__What you will do__:
Repeat exactly the lines of the records below, starting at the line containing "Ocio (403, 426)" and ending at the line containing "[Gå til forsiden]". Leave the pictures out.

═══ Listed entries ═══

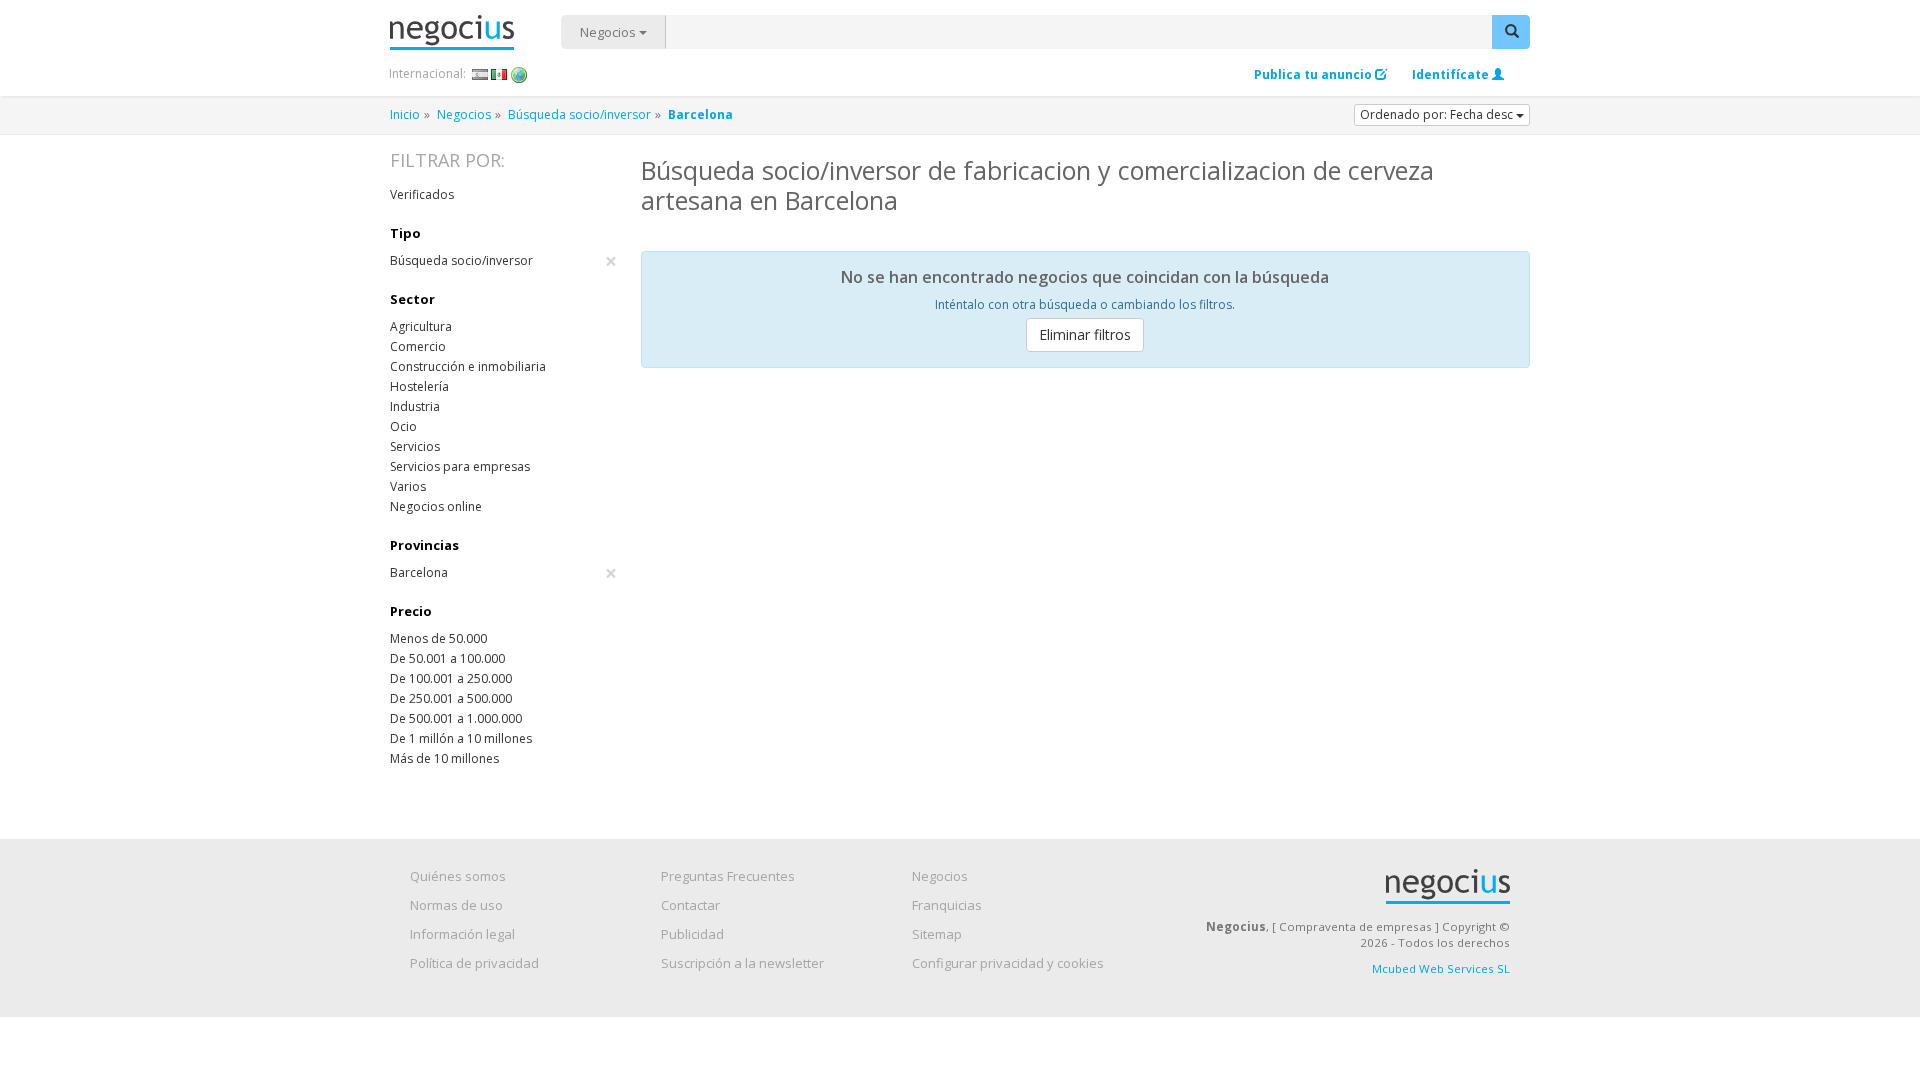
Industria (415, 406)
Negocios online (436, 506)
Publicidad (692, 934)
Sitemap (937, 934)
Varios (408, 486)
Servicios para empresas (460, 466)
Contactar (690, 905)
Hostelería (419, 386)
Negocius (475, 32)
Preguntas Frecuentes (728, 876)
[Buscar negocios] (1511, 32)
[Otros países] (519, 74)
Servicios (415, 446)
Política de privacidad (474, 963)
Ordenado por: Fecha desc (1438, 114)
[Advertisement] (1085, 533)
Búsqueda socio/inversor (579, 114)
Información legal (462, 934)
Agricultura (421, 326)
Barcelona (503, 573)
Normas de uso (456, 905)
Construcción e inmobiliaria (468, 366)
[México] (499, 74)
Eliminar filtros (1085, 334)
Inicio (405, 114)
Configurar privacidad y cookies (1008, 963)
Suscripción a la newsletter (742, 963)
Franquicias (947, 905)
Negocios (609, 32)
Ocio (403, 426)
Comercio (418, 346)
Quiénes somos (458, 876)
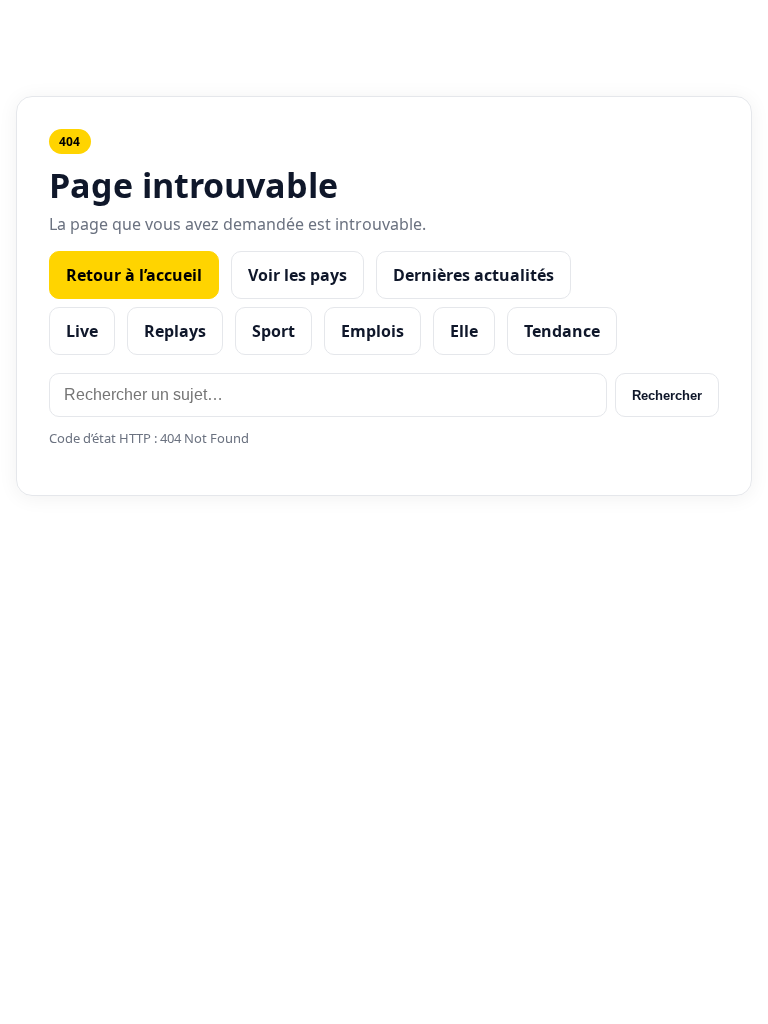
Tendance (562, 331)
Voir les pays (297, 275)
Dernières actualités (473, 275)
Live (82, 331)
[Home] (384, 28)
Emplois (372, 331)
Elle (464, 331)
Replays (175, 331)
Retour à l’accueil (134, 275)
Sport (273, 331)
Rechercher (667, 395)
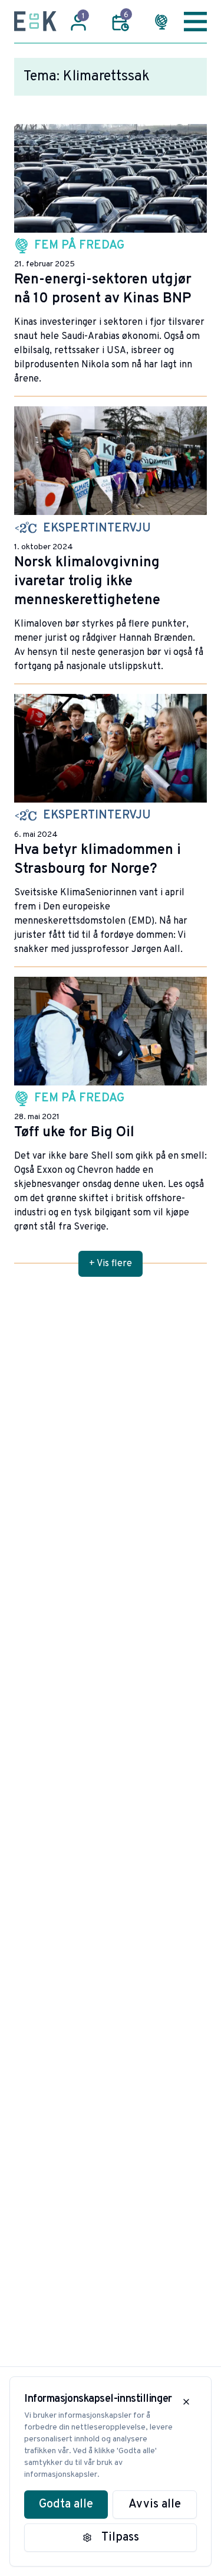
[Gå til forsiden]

═══
═══ Listed entries ═══

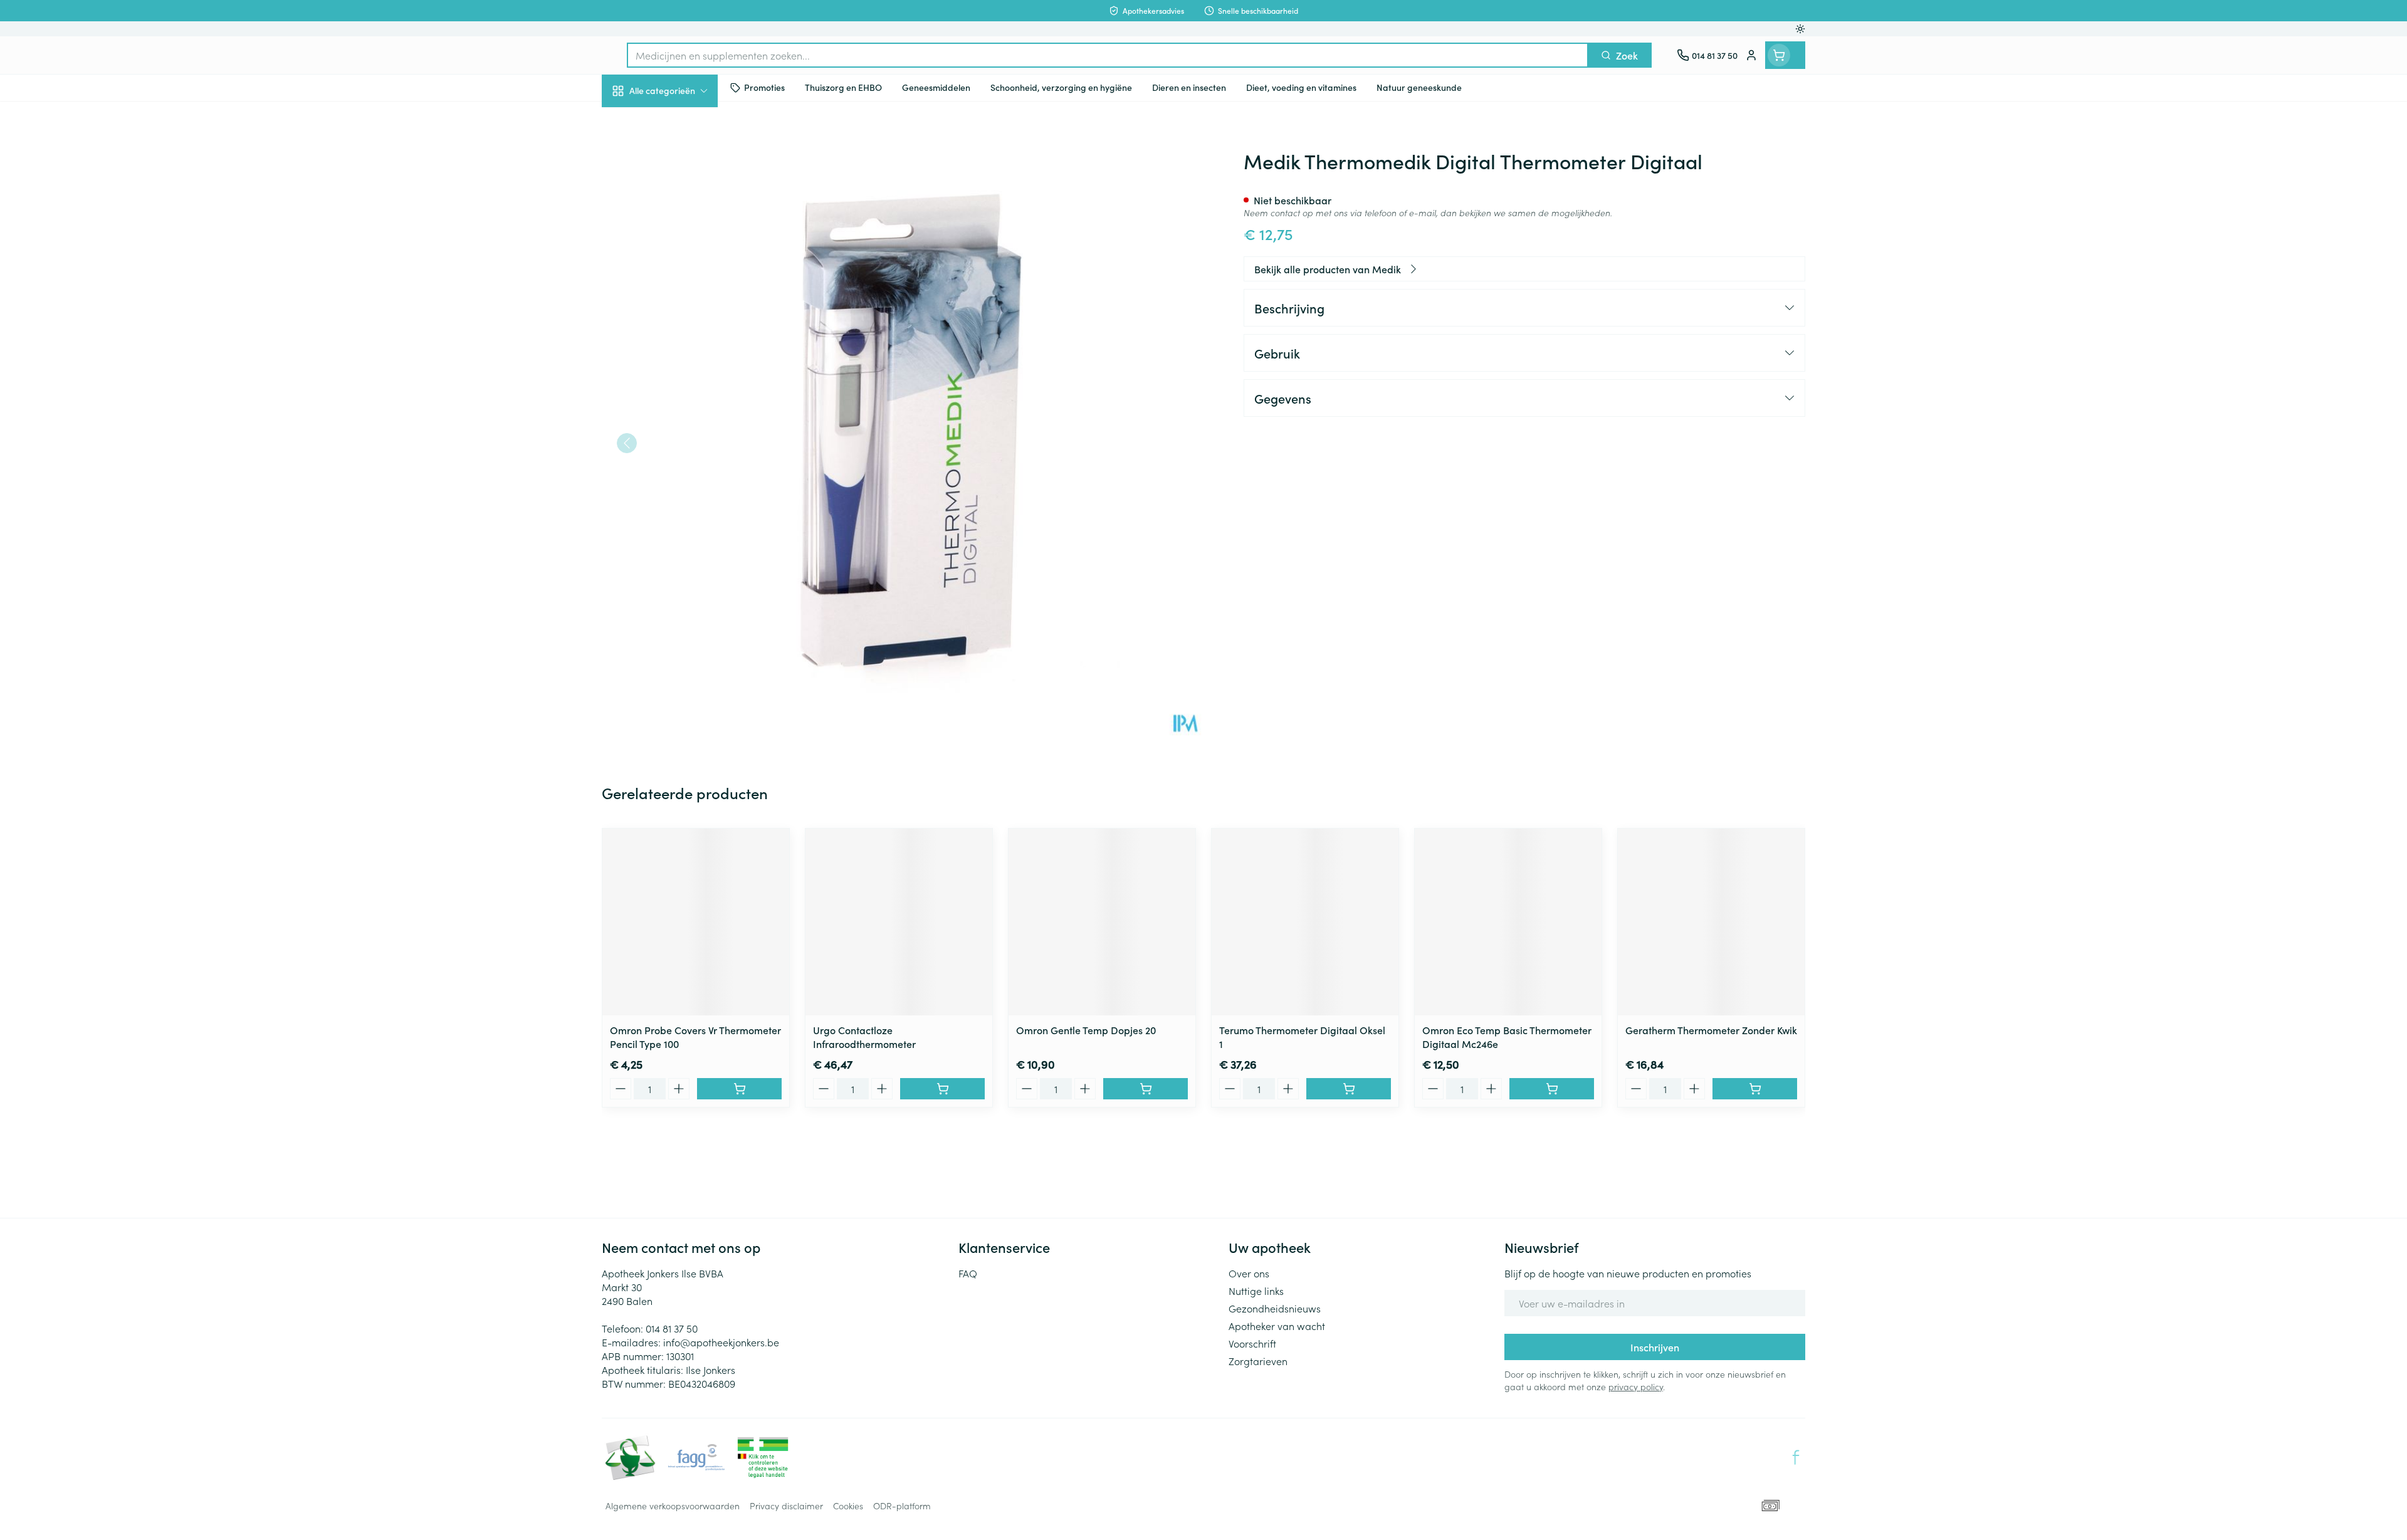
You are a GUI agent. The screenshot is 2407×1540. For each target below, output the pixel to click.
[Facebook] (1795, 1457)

═══

__Result of this task__:
Ocio (403, 426)
Comercio (418, 346)
Quiénes somos (458, 876)
Tendance (562, 331)
Voir les pays (297, 275)
Dernières actualités (473, 275)
Live (82, 331)
[Home] (384, 28)
Emplois (372, 331)
Elle (464, 331)
Replays (175, 331)
Retour à l’accueil (134, 275)
Sport (273, 331)
Rechercher (667, 395)
[Gå til forsiden]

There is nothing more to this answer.